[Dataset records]
—————

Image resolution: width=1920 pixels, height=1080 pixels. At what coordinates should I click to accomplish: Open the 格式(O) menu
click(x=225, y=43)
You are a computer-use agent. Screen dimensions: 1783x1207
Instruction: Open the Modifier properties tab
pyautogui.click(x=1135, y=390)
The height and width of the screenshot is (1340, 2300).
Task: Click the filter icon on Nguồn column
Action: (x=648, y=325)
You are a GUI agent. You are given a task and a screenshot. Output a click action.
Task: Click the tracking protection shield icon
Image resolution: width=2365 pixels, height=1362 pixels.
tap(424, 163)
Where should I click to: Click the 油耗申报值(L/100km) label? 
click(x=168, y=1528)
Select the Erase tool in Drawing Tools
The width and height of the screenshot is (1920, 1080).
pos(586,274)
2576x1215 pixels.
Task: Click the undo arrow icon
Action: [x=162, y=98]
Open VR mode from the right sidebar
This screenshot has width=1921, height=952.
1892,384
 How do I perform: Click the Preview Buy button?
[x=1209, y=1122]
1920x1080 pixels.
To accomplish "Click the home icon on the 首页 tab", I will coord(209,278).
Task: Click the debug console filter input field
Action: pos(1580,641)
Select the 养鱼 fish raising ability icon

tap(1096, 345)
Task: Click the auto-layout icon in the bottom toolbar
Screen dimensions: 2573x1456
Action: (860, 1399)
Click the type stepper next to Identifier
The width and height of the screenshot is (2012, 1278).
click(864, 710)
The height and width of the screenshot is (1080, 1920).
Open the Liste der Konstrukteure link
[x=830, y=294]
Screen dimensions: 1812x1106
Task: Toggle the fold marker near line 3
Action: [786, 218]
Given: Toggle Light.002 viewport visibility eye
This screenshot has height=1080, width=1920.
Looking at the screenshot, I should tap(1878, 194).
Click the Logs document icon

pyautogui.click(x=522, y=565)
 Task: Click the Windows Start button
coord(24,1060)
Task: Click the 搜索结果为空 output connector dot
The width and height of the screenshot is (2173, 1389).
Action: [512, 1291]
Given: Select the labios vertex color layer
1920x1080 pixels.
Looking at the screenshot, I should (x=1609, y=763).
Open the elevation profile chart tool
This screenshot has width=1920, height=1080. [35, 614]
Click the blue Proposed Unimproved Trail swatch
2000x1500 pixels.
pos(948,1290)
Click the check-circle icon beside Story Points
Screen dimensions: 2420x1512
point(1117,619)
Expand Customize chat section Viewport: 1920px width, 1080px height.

—————

### Assigned task
Copy out exactly the lines from the one containing "2000x1500 pixels." through the last line above, keeping both end lines.

### Written solution
2000x1500 pixels.
pos(948,1290)
Click the check-circle icon beside Story Points
Screen dimensions: 2420x1512
point(1117,619)
Expand Customize chat section Viewport: 1920px width, 1080px height.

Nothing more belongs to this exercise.